_Written request 1:_
Translate this sentence from the Climatology Lab pipeline page into Spanish: "The output of the workflow are gzipped CSV files containing aggregated data."
_Written request 2:_
Write what comes next in the Climatology Lab pipeline page, picking up right after its final line.

_Passage to read:_
- - - - - - -
Pipeline to aggregate data from Climatology Lab

Source code

Workflow

Description

This workflow downloads NetCDF datasets from University of Idaho Gridded Surface Meteorological Dataset, aggregates gridded data to daily mean values over chosen geographies and optionally ingests it into the database.

The output of the workflow are gzipped CSV files containing aggregated data.

Optionally, the aggregated data can be ingested into a database specified in the connection parameters:

  • database.ini file containing connection descriptions

  • connection_name a string referring to a section in the database.ini file, identifying specific connection to be used.
- - - - - - -
_Recorded information:_
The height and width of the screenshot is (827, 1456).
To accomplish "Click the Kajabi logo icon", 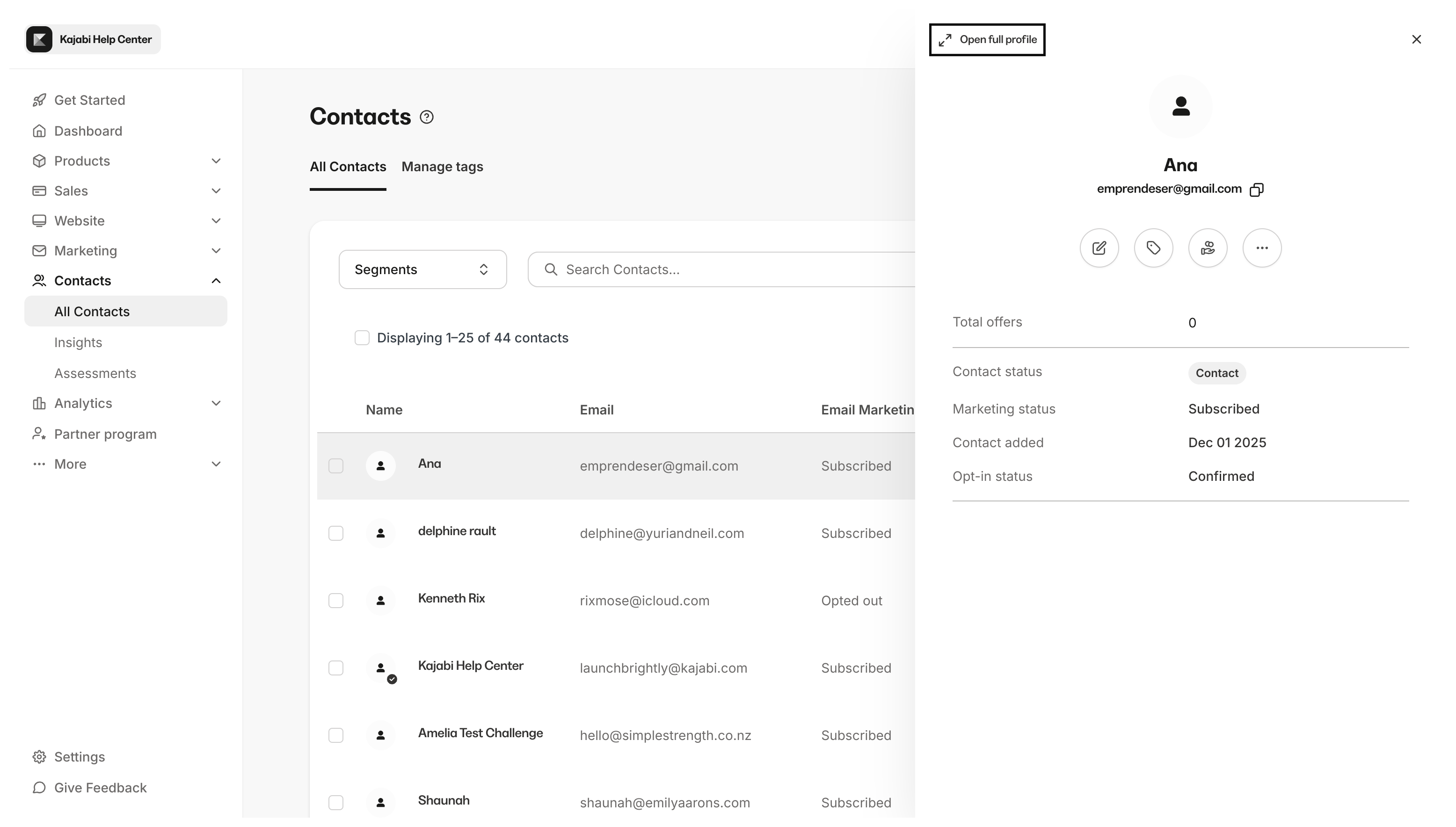I will point(39,40).
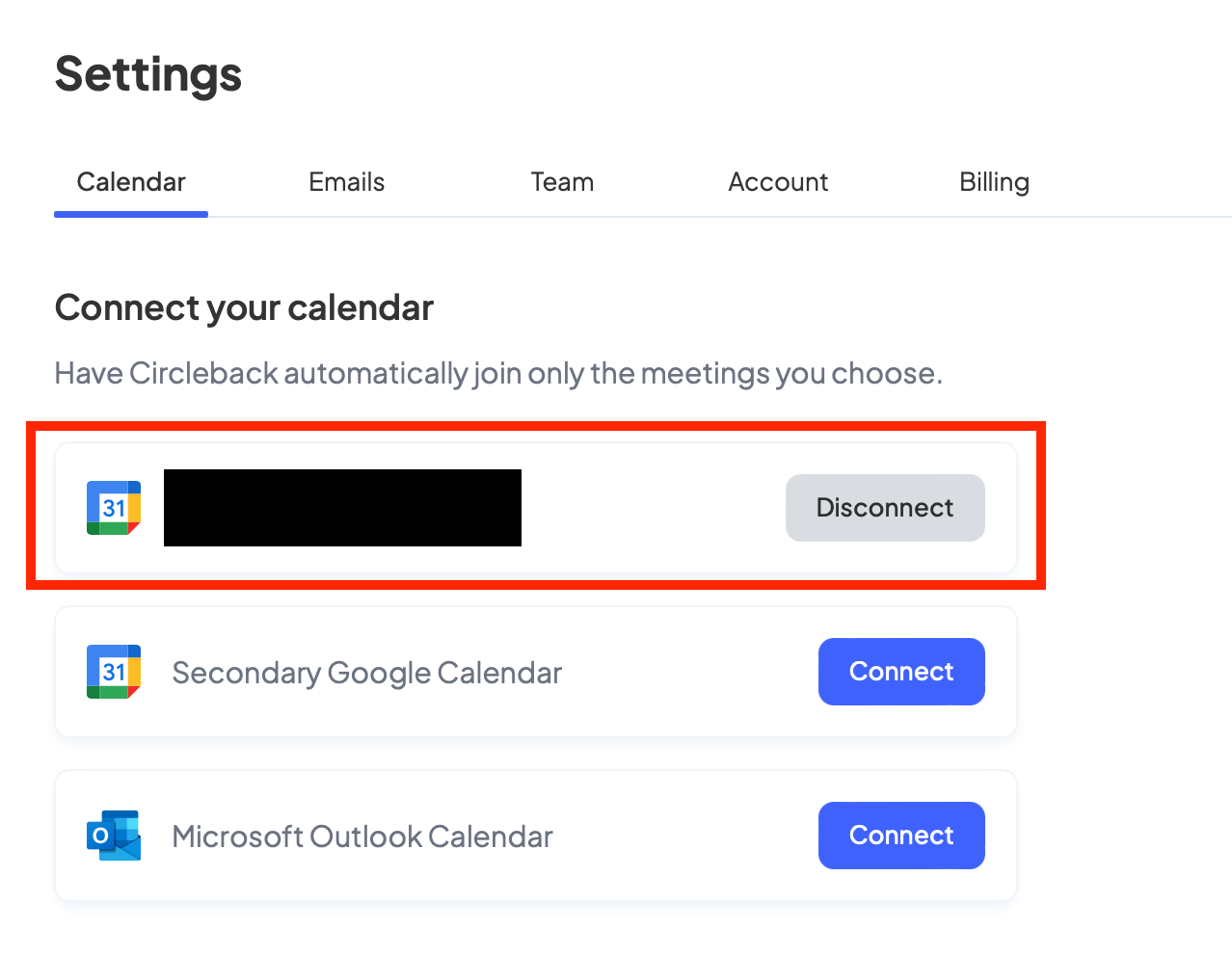The height and width of the screenshot is (956, 1232).
Task: Open the Calendar settings tab
Action: tap(131, 182)
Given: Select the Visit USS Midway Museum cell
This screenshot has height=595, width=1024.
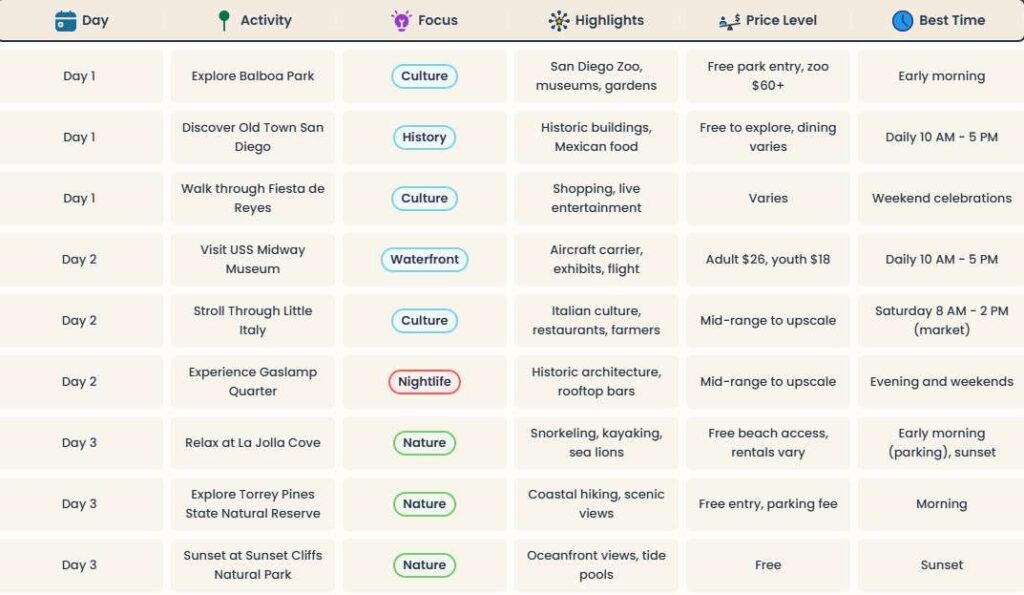Looking at the screenshot, I should (x=253, y=260).
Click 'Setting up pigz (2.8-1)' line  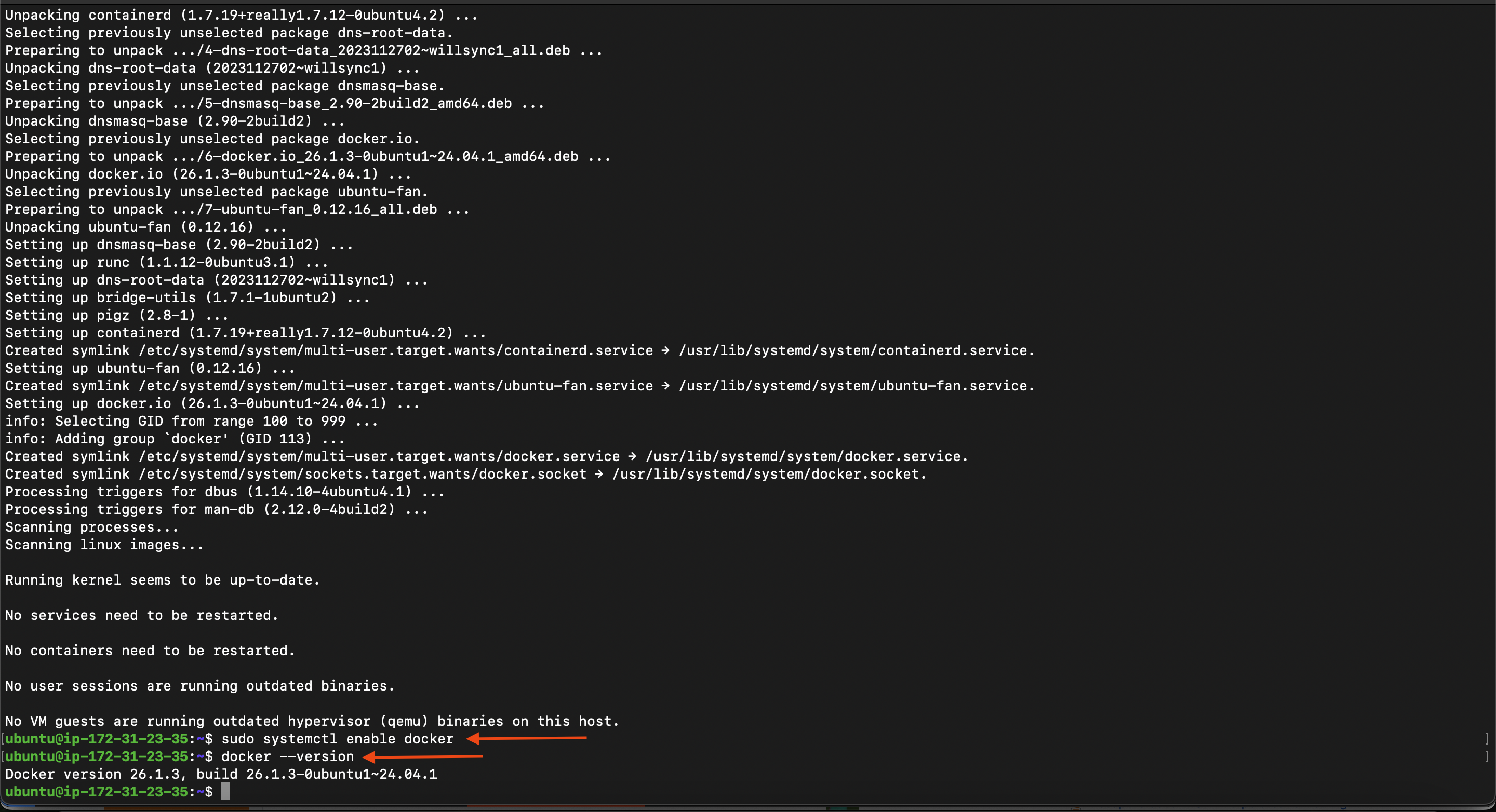116,315

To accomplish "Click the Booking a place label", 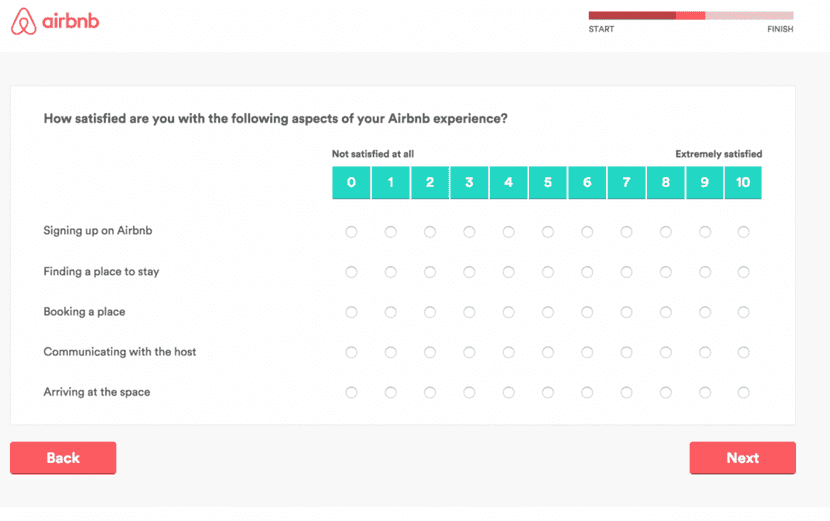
- - - - - - -
_Right answer 1:_
La salida del flujo de trabajo son archivos CSV comprimidos con gzip que contienen datos agregados.

_Right answer 2:_
The workflow can be invoked either by providing command line options as in the following example:

toil-cwl-runner --retryCount 1 --cleanWorkDir never \ 
    --outdir /scratch/work/exposures/outputs \ 
    --workDir /scratch/work/exposures \
    gridmet.cwl \  
    --database /opt/local/database.ini \ 
    --connection_name dorieh \ 
    --bands rmin rmax \ 
    --strategy auto \ 
    --geography zcta \ 
    --ram 8GB

Or, by providing a YaML file (see example) with similar options:

toil-cwl-runner --retryCount 1 --cleanWorkDir never \ 
    --outdir /scratch/work/exposures/outputs \ 
    --workDir /scratch/work/exposures \
    gridmet.cwl test_gridmet_job.yml 

Inputs

Name

Type

Default

Description

proxy

string?

HTTP/HTTPS Proxy if required

shapes

Directory?

Do we even need this parameter, as we instead downloading shapes?

geography

string

Type of geography: zip codes or counties Valid values: “zip”, “zcta” or “county”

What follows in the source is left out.